Toutefois, le thème le plus important du film consiste sans aucun doute dans la représentation du paysage comme état d'âme/état de l'âme. En effet, la nature du lieu ou les âmes défuntes dépend de leurs croyances, de leurs attitudes, de leur psyché. Chris, qui aime la peinture plus que tout, revit en elle. Il traverse le tableau pour se fondre dans ses paysages aimés. Il peint son décor intérieur à partir des images romantiques et sublimes de son ancienne vie. Annie, quant à elle, déprimée et vaincue par le chagrin du deuil et l'absence de ses êtres aimés, ne tire des images de sa vie terrestre qu'un portrait d'isolement, d'abandon et de délabrement. La réalité de l'au-delà n'est qu'un miroir magnifié de la réalité intérieure ; l'autre monde n'étant peut-être que le monde des songes, ce "sommeil de la mort". De la même manière, le paysage du Monde de Marie est bâti sur le modèle de la cité miniature qui orne sa chambre d'enfant tandis que la Plage des Naufragés, où Albert conduit Chris, est jonché d'épaves d'avions écrasés et de navires échoués, images inspirées des modèles réduits de l'enfance du fils de Chris. Lorsque Chris apprend le suicide de sa femme, son état d'âme influence son univers, on voit l'orage transformer son paysage ; et quand la tempête se déchaine sur l'océan lors du voyage vers l'enfer, c'est parce Chris capte les pensées négatives d'Annie.
2. La thématique romantique
« Tout paysage aimé est un état d'âme ! »
BachelardLe caractère remarquable du film repose sur l'extraordinaire unité thématique et artistique entre l'action dramatique et la facture visuelle de l'oeuvre. Il faut donc apprécier l'excellent travail du directeur de la photographie Edouardo Serra, du directeur artistique Thomas Voth et du responsable de la conception visuelle Eugenio Zanetti. Il n'est pas inutile de mentionner que Vincent Ward, le réalisateur du film, a étudié la peinture avant de s'intéresser au cinéma.
Afin d'échapper aux poncifs des représentations simplistes de l'autre monde et de la vie future, et en même temps, offrir une véritable vision mystique et spirituelle du monde, les artisans de What Dreams May Come ont choisi d'utiliser la peinture romantique comme décor de l'action dramatique, et plus spécifiquement les paysages pleins de rêverie des peintres du mouvement luministe et de la Hudson River school.
C'est Ward qui a eu l'idée de transformer le rôle d'Annie. Dans le roman de Matheson, sa profession est restauratrice. En faisant d'elle une artiste, ses tableaux pouvaient devenir le lien visuel entre le couple, séparé par des mondes différents, et le thème de la peinture pouvait servir de clé pour raconter visuellement leur histoire. Comme Ward l'affirme dans une entrevue, « nous avons traduit le Ciel et l'Enfer comme une série de tableaux. C'est une vision très subjective ».
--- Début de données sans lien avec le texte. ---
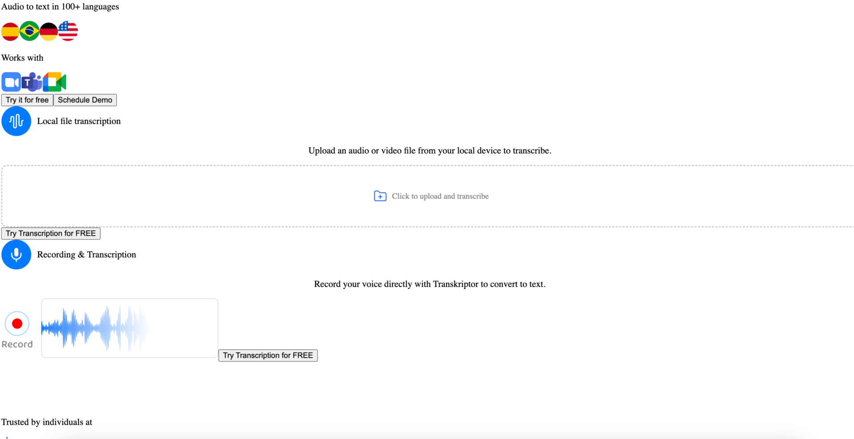Click the upload folder plus icon
The width and height of the screenshot is (854, 439).
point(380,196)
Rappelons qu'avec le développement du romantisme au XIXe siècle, un grand nombre de peintres paysagistes se sont intéressés à la représentation du sublime et aux implications cosmologiques de la Nature. Jusqu'à un certain degré, l'histoire de l'art romantique est marqué par le prestige grandissant de la peinture de paysage, qui connut son apogée entre le milieu des XVIIIe et XIXe siècles. Comme en littérature, la peinture romantique célèbre le nationalisme et le pouvoir d'évocation de la perception individuelle ; deux caractéristiques que l'on retrouve notamment dans la peinture américaine de paysage du début du XIXe siècle.
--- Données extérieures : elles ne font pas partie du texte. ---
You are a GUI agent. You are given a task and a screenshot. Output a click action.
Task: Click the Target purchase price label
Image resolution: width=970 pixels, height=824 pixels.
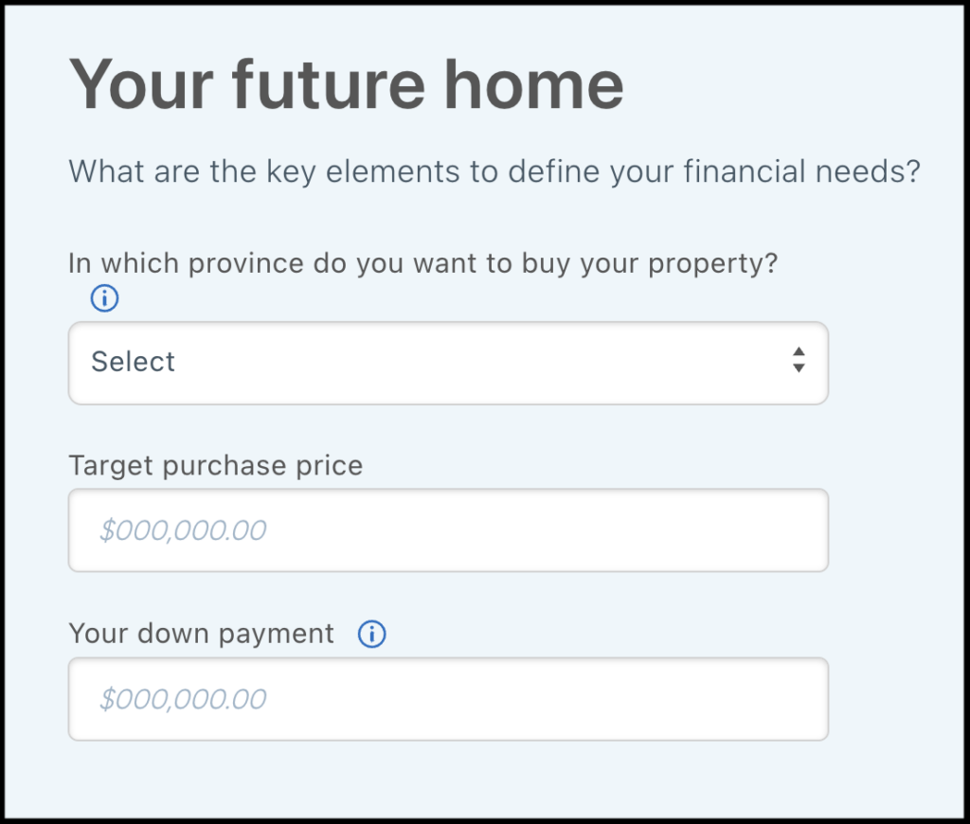coord(216,466)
Parmi ces attitudes particulières à la peinture romantique, et que nous retrouvons jusque dans les scènes de What Dreams May Come, citons : une profonde appréciation des beautés de la Nature ; une exaltation générale de l'émotion sur la raison et des sens sur l'intellect ; une attirance pour l'introversion et l'examen de la personnalité humaine, de ses sentiments et de son potentiel mental ; une préoccupation pour le génie, le héros, ou la figure exceptionnelle ; un intérêt pour les passions et les combats intérieurs ; la primauté de la vision de l'artiste sur les règles formelles et les procédures traditionnelles ; une emphase sur l'imagination comme révélation de la vérité spirituelle et véhicule de l'expérience transcendante ; une prédilection pour le mystérieux, le sublime et même le satanique.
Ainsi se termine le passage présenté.